Projects for around the house we've dreamed up:
1. Building a studio
2. Enlarging our bodega
3. Fencing some garden areas
4. Growing some veggies and herbs and roses
5. Installing non-polluting toilets
6. Building a compost heap
7. Harvesting rainwater
8. Getting chickens
Projects we've actually carried through on:
3. Fencing some garden areas
4. Growing some veggies herbs androses
6. Building a composting heap
Jim and I tend towards dithering, not because we're lazy but because we overworry about how to go about things. That's why numbers 1, 2, 7 and 8 haven't materialized. We made a fair amount of effort on number 5 but found unless we wanted outhouses and to deal with the stuff ourselves, we'd essentially have to tear out the current plumbing system and the walls and floors in which it is embedded and tear up the front lawn which we'd have done if doing the plumbing part had been feasible.
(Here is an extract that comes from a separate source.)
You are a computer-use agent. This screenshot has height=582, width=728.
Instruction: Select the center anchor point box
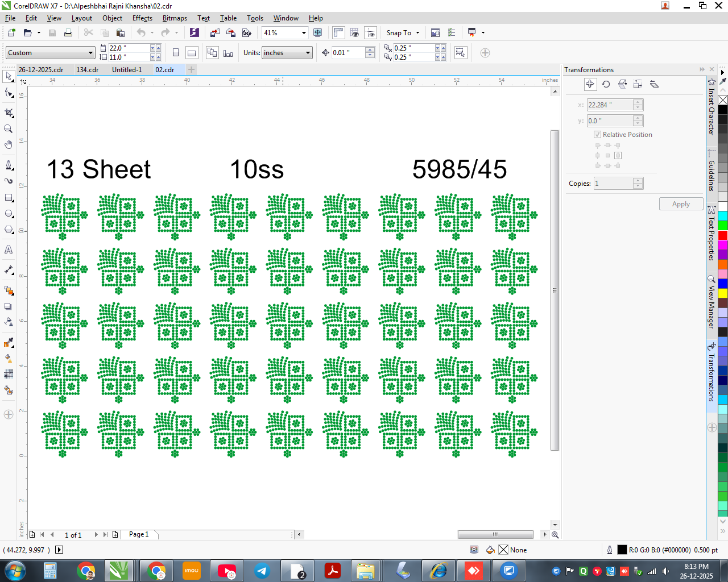(x=607, y=155)
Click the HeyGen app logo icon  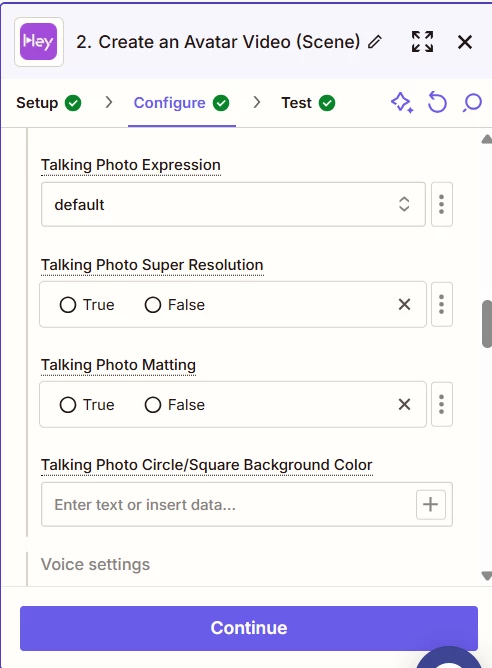tap(39, 42)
Essentially, we wanted to have a series of non-chemical treatment tanks for the sewage, a reasonable approach which leaves you with water that can then be drained into the soil. But it is really reasonable mostly when you are just starting to build, not afterwards.
Nos 1 and 2. Building a studio and enlarging our bodega: the house isn't packed enough yet and we haven't been crowded in our projects enough to follow through.
No. 8. I swear this will come to pass this July.
No. 7. I worked in bureaucracies enough to learn that if you just didn't get certain paperwork done, the time would come when it was no longer necessary to do it. I'm wondering if water capture might just be like this. Today, this post appeared in the NY Times's Green Inc. blog. So I'm thinking, capturing rainwater may not be the totally wonderful and essential idea I thought it was. We don't need to capture water during the rainy season for sure. Maybe in the dry season I'll have second thoughts, but maybe that's the worst time to do it. In any event, while I grumble at our externally-imposed unintentional water conservation system which provides us with some water in the house every other day, it turns out it is enough water (so far) for domestic purposes. In the dry season it keeps us from watering our lawn (one of the supremely wasteful water uses in the US) and it ensures we don't leave taps running, keep leaks fixed, take reasonable showers, etc. The water comes from springs whose source lies in Cofre de Perote. That Cofre's water tables are endangered is due to the large issues of deforestation and industrial use. We pollute the spring water in its passage from the spring to the rivers, but we don't diminish it. We'd pollute the water if we used captured water as well.
Pollution of water in our area is probably not as grave as it might seem. Here we do not have heavy metals in the water and we don't have large quantities of chemicals from industry and medicine as they do in the US (and, for that matter in Xalapa and elsewhere in Mexico where industry abounds). Human wastes are nasty but not as serious since they are organic. But we do need to investigate the effects of the materials we use for cleaning, for various processing systems, for agriculture.
Nick Kristoff has picked up on one aspect of the world's water problems. As with global warming, many water problems are caused pretty much by too many people making and using too much stuff in wasteful and other harmful ways.